• _What you will do_: Could you print exactly the lines from the one that contains "1024x487 pixels." to the end of the data, both ends included, and nothing else? Skip the pictures.

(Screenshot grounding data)

=====

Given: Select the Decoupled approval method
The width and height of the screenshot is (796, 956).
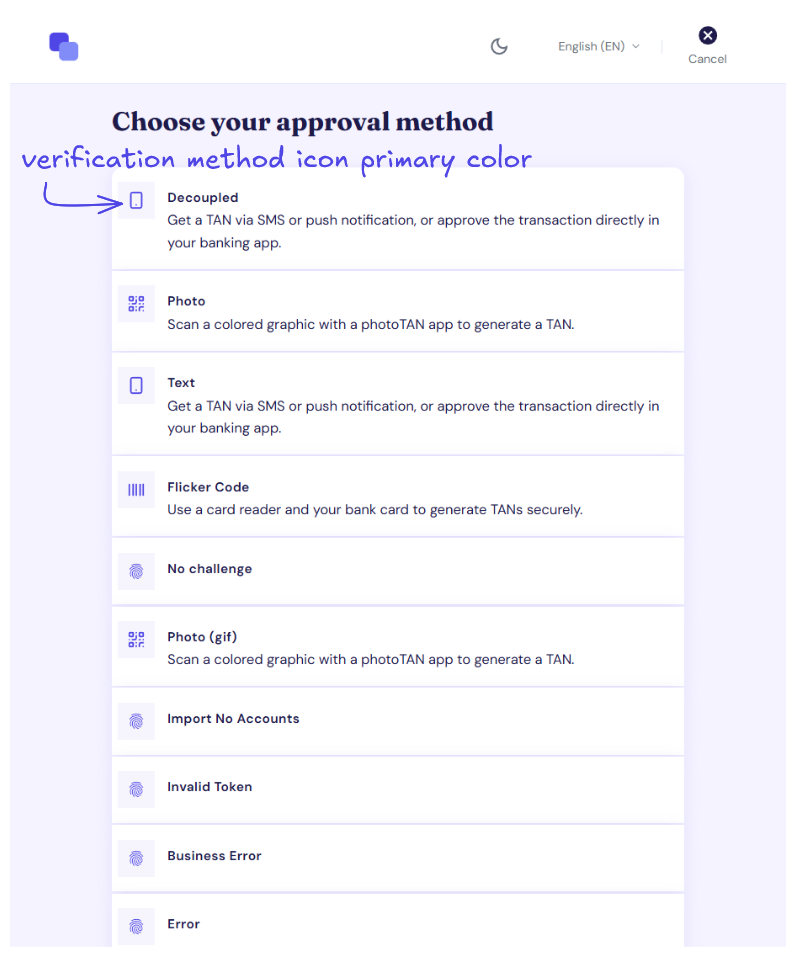Looking at the screenshot, I should coord(397,219).
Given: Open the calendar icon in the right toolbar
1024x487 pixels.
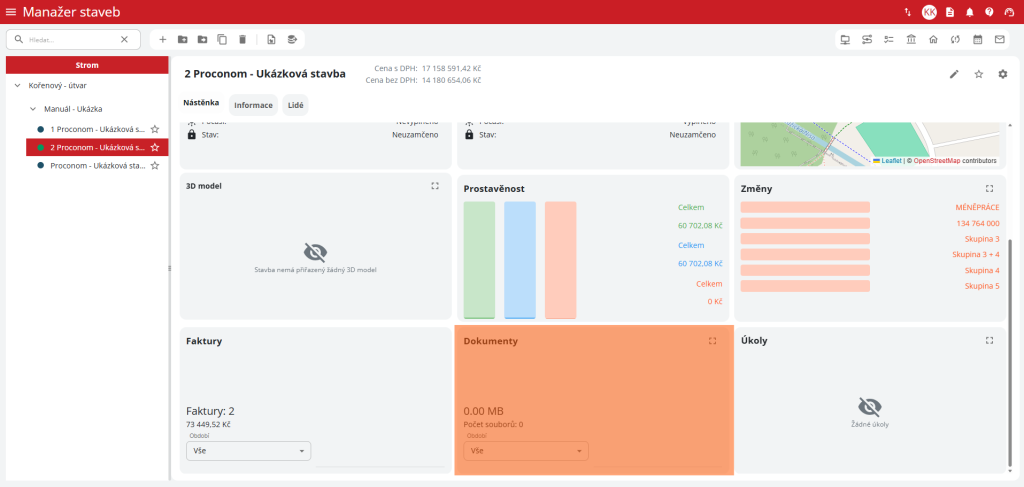Looking at the screenshot, I should click(x=977, y=39).
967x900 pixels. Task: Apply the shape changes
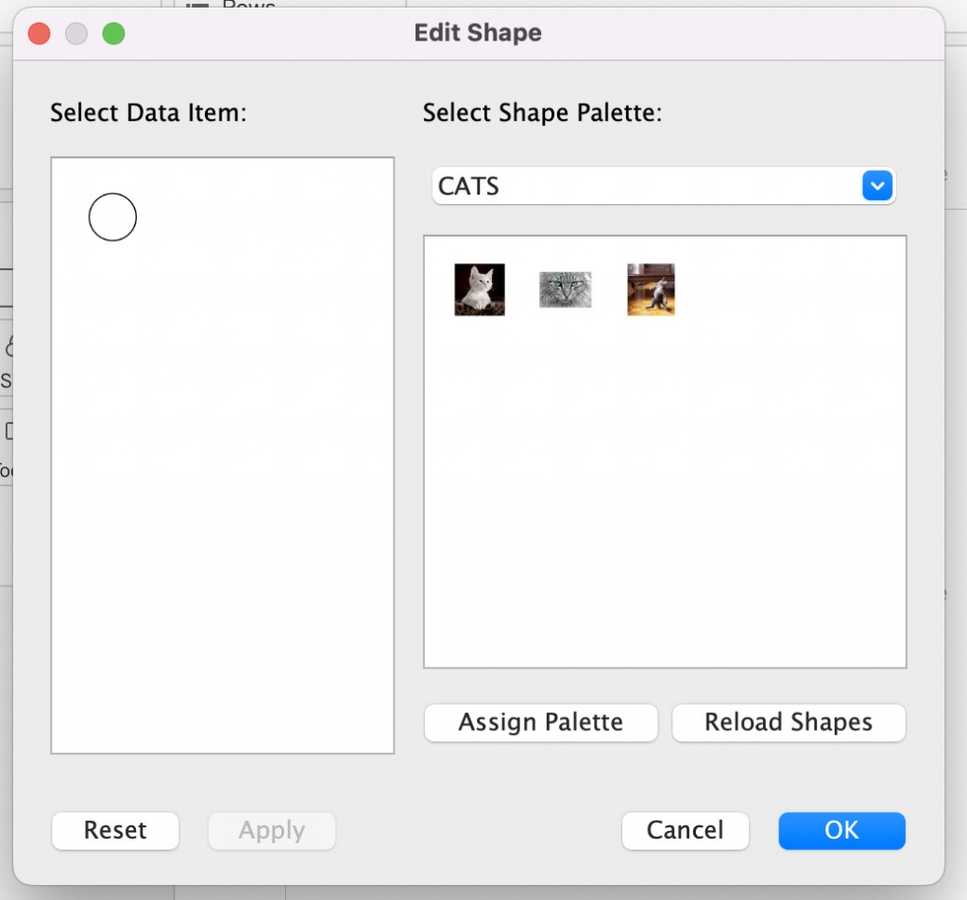(x=271, y=830)

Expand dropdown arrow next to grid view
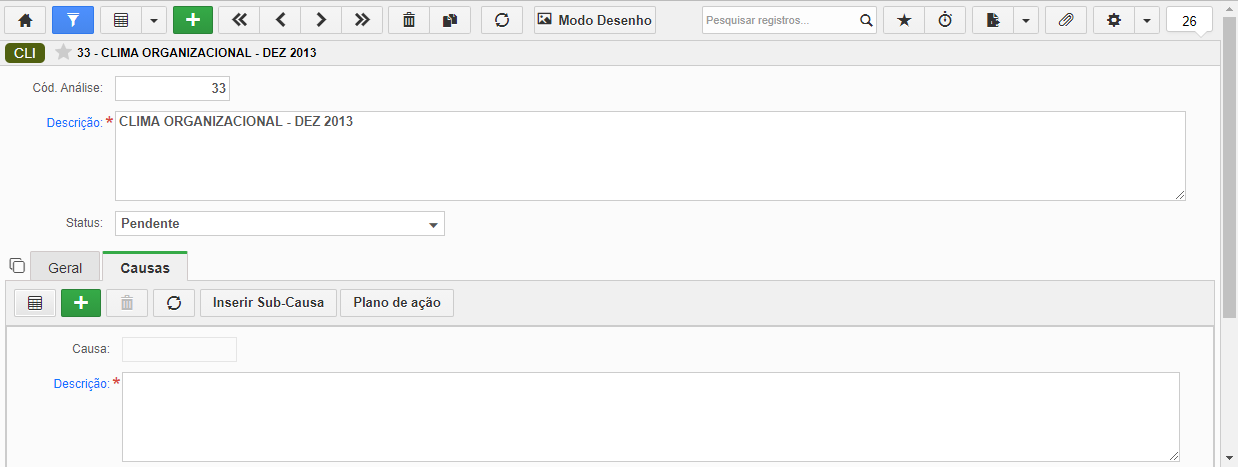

=====

• _Result for this task_:
1024x487 pixels.
Looking at the screenshot, I should click(x=977, y=39).
967x900 pixels. Task: Apply the shape changes
(x=271, y=830)

Expand dropdown arrow next to grid view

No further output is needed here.